I slightly prefer the model where an output is a citizen due to direct correlation to on-chain bytes rather than how rich the output is, both are valid though.
I certainly take that point of view on board. My sense is that you can't get around the fact that this is basically measuring wealth, in the sense that even if you correlate specifically to chain space, that still is specifically something that costs, and so the richer person can do more of it. The main idea of this RIDDLE system to me, is that you can make a large nonlinear cost to attack, versus a minimal to zero cost to use honestly. The closer we get to that model the happier I'd be.
P.S. the math isn't rendering properly for me on many parts of the document, probably some syntax errors to fix.
Yeah, usually that's the reason, but here the new github markdown latex parser was actually genuinely kind of losing it. It was perfect a day or two before then went crazy s.t. I had to write $\\ x $ instead of $x$ in a large number of places - no joke. Anyway I "fixed" it as soon as I saw it, it seems almost perfectly readable now.
Having spent some time reading it, I now think that Groth's 2014 construction as described in How to leak a secret and spend a coin would do the job of creating a logarithmic sized ring signature using only the ECDLP. Specifically, you can create a ring sig on
That could mean that figures of 1k-20k+ keys could be more practical, albeit one has to consider the computational cost of signing and verifying too.
Afaik Monero research here into sublinear ring signatures was based on similar ideas, though I haven't read and understood that paper yet.
Following up on the previous, here's my attempt at a simple proof of concept in Python: https://gist.github.com/AdamISZ/77651979025d16b778494047c86c3a7c
Basically you have about 1.9kB for a ring size of 256 secp256k1 keys, and 2.3kB for 1024 keys. The latter takes about 10-13 seconds (and the former, maybe 3 seconds), but my algorithms are laughably bad and it's in Python, I'd expect it to be about 2 orders of magnitude faster if done properly, and in C :) (also this is for sign + verify together, and of course, ignores any potential batching benefit verify side).
The paper, obviously, discusses the performance scaling in some detail.
(*edited because had got byte sizes wrong)
Editing to note: to go from ring signatures to linkable ring signatures, I should note, there is a simple transformation as explained in the paper: commit, instead of to 0 with randomness r, to S with randomness r, and then form a ring signature over each key in the ring added to C(-S, 0).

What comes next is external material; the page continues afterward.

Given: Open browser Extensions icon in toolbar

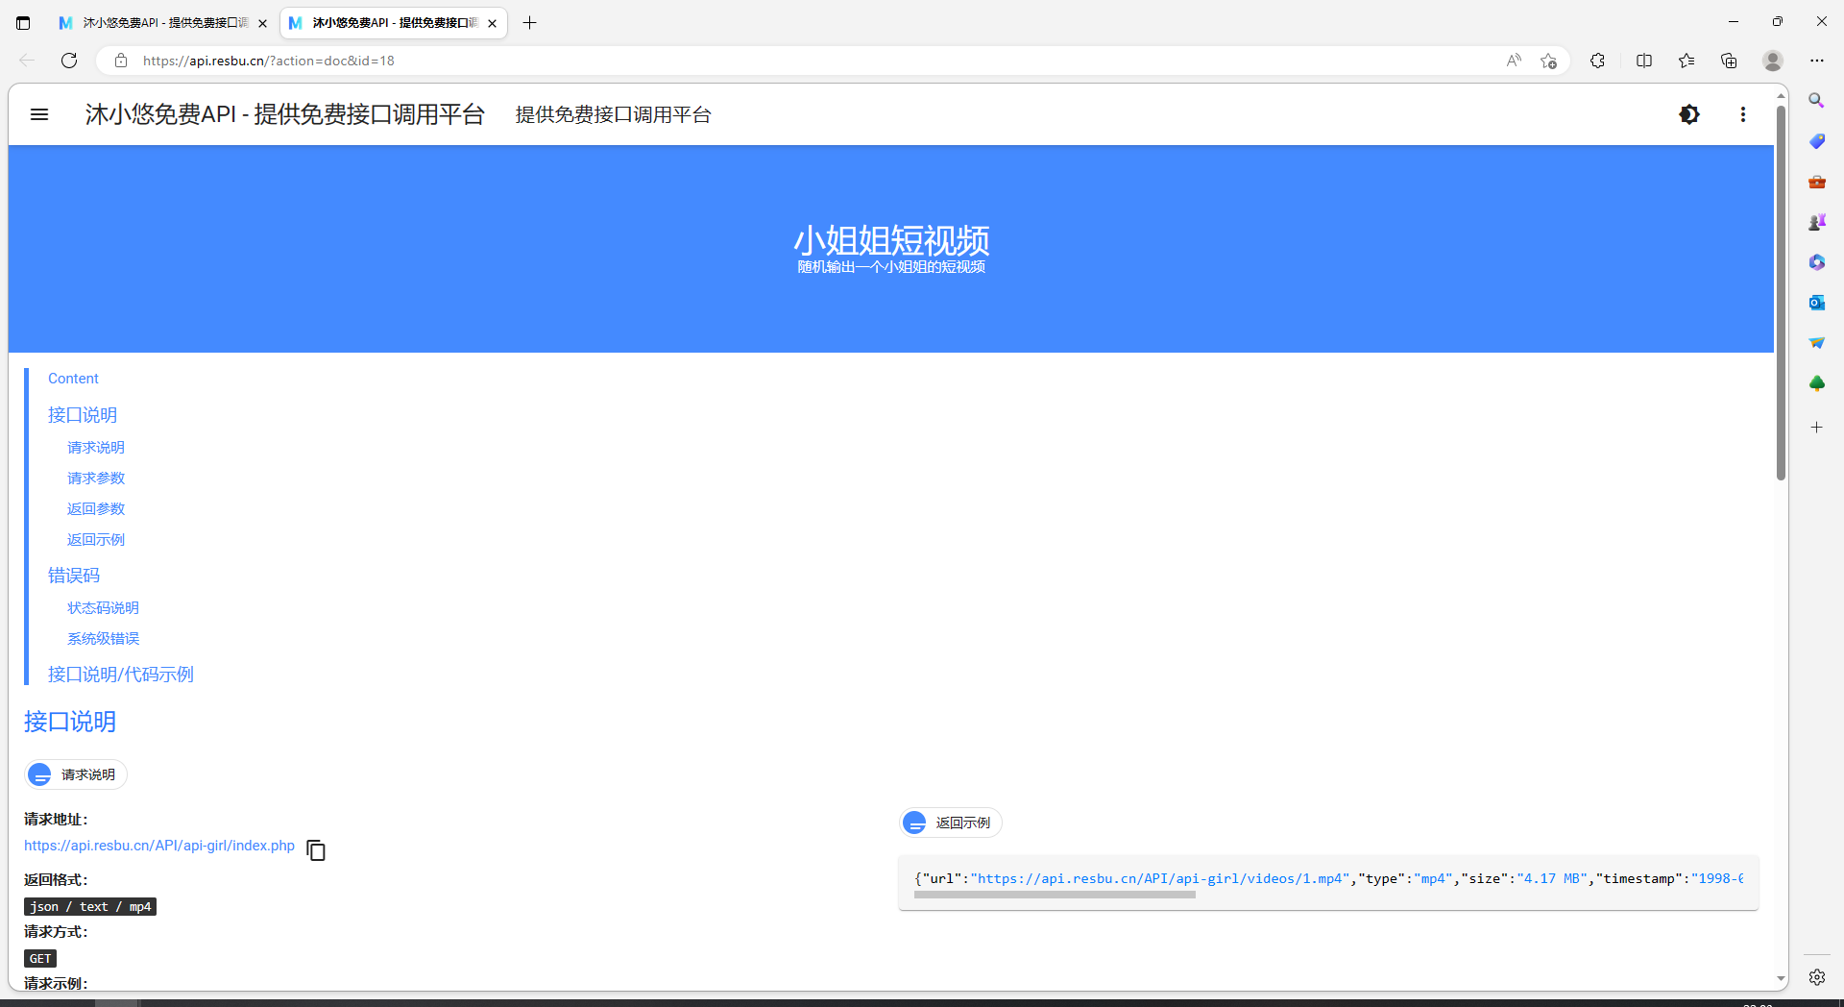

The idea here is that S are effectively 'serial numbers' of the 'coins' or tokens represented by the user's key, and therefore are one time and function like key images.
This is somewhat similar to Rate Limiting Nullifiers a zkSNARKs construct
Rate Limiting Nullifiers
Thanks @sambacha for that breadcrumb! Some pretty interesting ideas there.
This is a cool idea.
I wonder if the UTXOs in the ring can be chosen with a fixed pseudorandom seed, so that multiple rings will always involve the same UTXOs, making set intersection attacks less viable.